■ **To be done**: Can you write out the records below again, substituting "Give the coordinates of" for each "Identify the location of" and leaving everything else unchanged?

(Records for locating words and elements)
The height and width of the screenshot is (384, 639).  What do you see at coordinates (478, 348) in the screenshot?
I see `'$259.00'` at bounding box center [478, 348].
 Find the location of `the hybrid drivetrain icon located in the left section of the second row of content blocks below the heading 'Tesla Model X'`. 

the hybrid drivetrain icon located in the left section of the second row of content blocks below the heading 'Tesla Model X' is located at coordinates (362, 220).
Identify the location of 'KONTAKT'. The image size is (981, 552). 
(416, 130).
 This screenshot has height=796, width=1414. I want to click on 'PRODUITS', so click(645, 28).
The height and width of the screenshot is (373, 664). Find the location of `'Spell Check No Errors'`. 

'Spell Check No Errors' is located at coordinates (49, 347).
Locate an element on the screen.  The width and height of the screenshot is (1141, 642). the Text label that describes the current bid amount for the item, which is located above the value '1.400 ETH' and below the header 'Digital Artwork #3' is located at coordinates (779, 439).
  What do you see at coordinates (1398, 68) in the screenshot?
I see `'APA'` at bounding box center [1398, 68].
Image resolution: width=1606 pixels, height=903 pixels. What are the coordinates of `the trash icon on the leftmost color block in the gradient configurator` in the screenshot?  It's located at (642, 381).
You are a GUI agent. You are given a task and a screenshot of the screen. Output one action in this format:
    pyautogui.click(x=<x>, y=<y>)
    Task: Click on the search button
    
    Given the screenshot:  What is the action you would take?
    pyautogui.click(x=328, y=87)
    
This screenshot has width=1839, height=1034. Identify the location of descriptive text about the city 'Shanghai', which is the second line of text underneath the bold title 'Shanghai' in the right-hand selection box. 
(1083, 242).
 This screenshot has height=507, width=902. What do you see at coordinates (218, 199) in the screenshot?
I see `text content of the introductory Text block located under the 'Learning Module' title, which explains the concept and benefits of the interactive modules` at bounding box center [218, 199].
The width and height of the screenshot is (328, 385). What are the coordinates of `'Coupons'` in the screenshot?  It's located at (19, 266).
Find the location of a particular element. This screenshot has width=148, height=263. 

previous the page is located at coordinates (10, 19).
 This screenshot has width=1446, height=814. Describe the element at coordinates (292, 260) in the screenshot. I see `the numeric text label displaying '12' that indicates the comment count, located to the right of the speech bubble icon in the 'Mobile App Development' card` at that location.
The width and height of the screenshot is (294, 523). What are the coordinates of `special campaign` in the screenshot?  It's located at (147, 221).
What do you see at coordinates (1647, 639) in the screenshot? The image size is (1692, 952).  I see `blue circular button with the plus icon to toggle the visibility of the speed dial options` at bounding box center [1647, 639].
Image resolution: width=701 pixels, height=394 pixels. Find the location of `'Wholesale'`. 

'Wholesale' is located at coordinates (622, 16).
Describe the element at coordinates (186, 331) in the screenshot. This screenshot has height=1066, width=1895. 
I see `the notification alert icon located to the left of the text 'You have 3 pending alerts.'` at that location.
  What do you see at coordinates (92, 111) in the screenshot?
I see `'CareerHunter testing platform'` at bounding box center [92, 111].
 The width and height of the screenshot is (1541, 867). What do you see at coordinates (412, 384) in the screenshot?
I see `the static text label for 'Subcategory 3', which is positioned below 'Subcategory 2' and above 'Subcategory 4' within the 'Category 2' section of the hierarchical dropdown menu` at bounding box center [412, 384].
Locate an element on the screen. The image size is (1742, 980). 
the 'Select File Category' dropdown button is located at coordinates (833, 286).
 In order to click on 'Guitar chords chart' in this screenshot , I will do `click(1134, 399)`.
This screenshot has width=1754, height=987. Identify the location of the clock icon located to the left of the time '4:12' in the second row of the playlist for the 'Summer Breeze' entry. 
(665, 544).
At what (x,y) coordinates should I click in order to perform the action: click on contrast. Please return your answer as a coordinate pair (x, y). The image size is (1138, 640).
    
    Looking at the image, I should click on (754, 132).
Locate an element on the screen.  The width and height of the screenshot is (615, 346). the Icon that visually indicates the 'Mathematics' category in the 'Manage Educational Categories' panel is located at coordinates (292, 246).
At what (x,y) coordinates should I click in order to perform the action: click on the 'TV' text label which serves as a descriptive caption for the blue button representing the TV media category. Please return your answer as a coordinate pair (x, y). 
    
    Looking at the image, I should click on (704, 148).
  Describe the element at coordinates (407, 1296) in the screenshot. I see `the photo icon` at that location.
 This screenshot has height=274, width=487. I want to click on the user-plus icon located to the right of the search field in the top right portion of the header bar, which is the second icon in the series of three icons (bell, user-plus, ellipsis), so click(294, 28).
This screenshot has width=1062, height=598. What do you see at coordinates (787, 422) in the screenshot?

■ **Response to this task**:
The height and width of the screenshot is (384, 639).  What do you see at coordinates (478, 348) in the screenshot?
I see `'$259.00'` at bounding box center [478, 348].
 Find the location of `the hybrid drivetrain icon located in the left section of the second row of content blocks below the heading 'Tesla Model X'`. 

the hybrid drivetrain icon located in the left section of the second row of content blocks below the heading 'Tesla Model X' is located at coordinates (362, 220).
Give the coordinates of 'KONTAKT'. The image size is (981, 552). 
(416, 130).
 This screenshot has height=796, width=1414. I want to click on 'PRODUITS', so click(645, 28).
The height and width of the screenshot is (373, 664). Find the location of `'Spell Check No Errors'`. 

'Spell Check No Errors' is located at coordinates (49, 347).
Locate an element on the screen.  The width and height of the screenshot is (1141, 642). the Text label that describes the current bid amount for the item, which is located above the value '1.400 ETH' and below the header 'Digital Artwork #3' is located at coordinates (779, 439).
  What do you see at coordinates (1398, 68) in the screenshot?
I see `'APA'` at bounding box center [1398, 68].
Image resolution: width=1606 pixels, height=903 pixels. What are the coordinates of `the trash icon on the leftmost color block in the gradient configurator` in the screenshot?  It's located at (642, 381).
You are a GUI agent. You are given a task and a screenshot of the screen. Output one action in this format:
    pyautogui.click(x=<x>, y=<y>)
    Task: Click on the search button
    
    Given the screenshot:  What is the action you would take?
    pyautogui.click(x=328, y=87)
    
This screenshot has width=1839, height=1034. Give the coordinates of descriptive text about the city 'Shanghai', which is the second line of text underneath the bold title 'Shanghai' in the right-hand selection box. 
(1083, 242).
 This screenshot has height=507, width=902. What do you see at coordinates (218, 199) in the screenshot?
I see `text content of the introductory Text block located under the 'Learning Module' title, which explains the concept and benefits of the interactive modules` at bounding box center [218, 199].
The width and height of the screenshot is (328, 385). What are the coordinates of `'Coupons'` in the screenshot?  It's located at (19, 266).
Find the location of a particular element. This screenshot has width=148, height=263. 

previous the page is located at coordinates (10, 19).
 This screenshot has width=1446, height=814. Describe the element at coordinates (292, 260) in the screenshot. I see `the numeric text label displaying '12' that indicates the comment count, located to the right of the speech bubble icon in the 'Mobile App Development' card` at that location.
The width and height of the screenshot is (294, 523). What are the coordinates of `special campaign` in the screenshot?  It's located at (147, 221).
What do you see at coordinates (1647, 639) in the screenshot? The image size is (1692, 952).  I see `blue circular button with the plus icon to toggle the visibility of the speed dial options` at bounding box center [1647, 639].
Image resolution: width=701 pixels, height=394 pixels. Find the location of `'Wholesale'`. 

'Wholesale' is located at coordinates (622, 16).
Describe the element at coordinates (186, 331) in the screenshot. This screenshot has height=1066, width=1895. 
I see `the notification alert icon located to the left of the text 'You have 3 pending alerts.'` at that location.
  What do you see at coordinates (92, 111) in the screenshot?
I see `'CareerHunter testing platform'` at bounding box center [92, 111].
 The width and height of the screenshot is (1541, 867). What do you see at coordinates (412, 384) in the screenshot?
I see `the static text label for 'Subcategory 3', which is positioned below 'Subcategory 2' and above 'Subcategory 4' within the 'Category 2' section of the hierarchical dropdown menu` at bounding box center [412, 384].
Locate an element on the screen. The image size is (1742, 980). 
the 'Select File Category' dropdown button is located at coordinates (833, 286).
 In order to click on 'Guitar chords chart' in this screenshot , I will do `click(1134, 399)`.
This screenshot has width=1754, height=987. Give the coordinates of the clock icon located to the left of the time '4:12' in the second row of the playlist for the 'Summer Breeze' entry. 
(665, 544).
At what (x,y) coordinates should I click in order to perform the action: click on contrast. Please return your answer as a coordinate pair (x, y). The image size is (1138, 640).
    
    Looking at the image, I should click on (754, 132).
Locate an element on the screen.  The width and height of the screenshot is (615, 346). the Icon that visually indicates the 'Mathematics' category in the 'Manage Educational Categories' panel is located at coordinates (292, 246).
At what (x,y) coordinates should I click in order to perform the action: click on the 'TV' text label which serves as a descriptive caption for the blue button representing the TV media category. Please return your answer as a coordinate pair (x, y). 
    
    Looking at the image, I should click on (704, 148).
  Describe the element at coordinates (407, 1296) in the screenshot. I see `the photo icon` at that location.
 This screenshot has height=274, width=487. I want to click on the user-plus icon located to the right of the search field in the top right portion of the header bar, which is the second icon in the series of three icons (bell, user-plus, ellipsis), so click(294, 28).
This screenshot has width=1062, height=598. What do you see at coordinates (787, 422) in the screenshot?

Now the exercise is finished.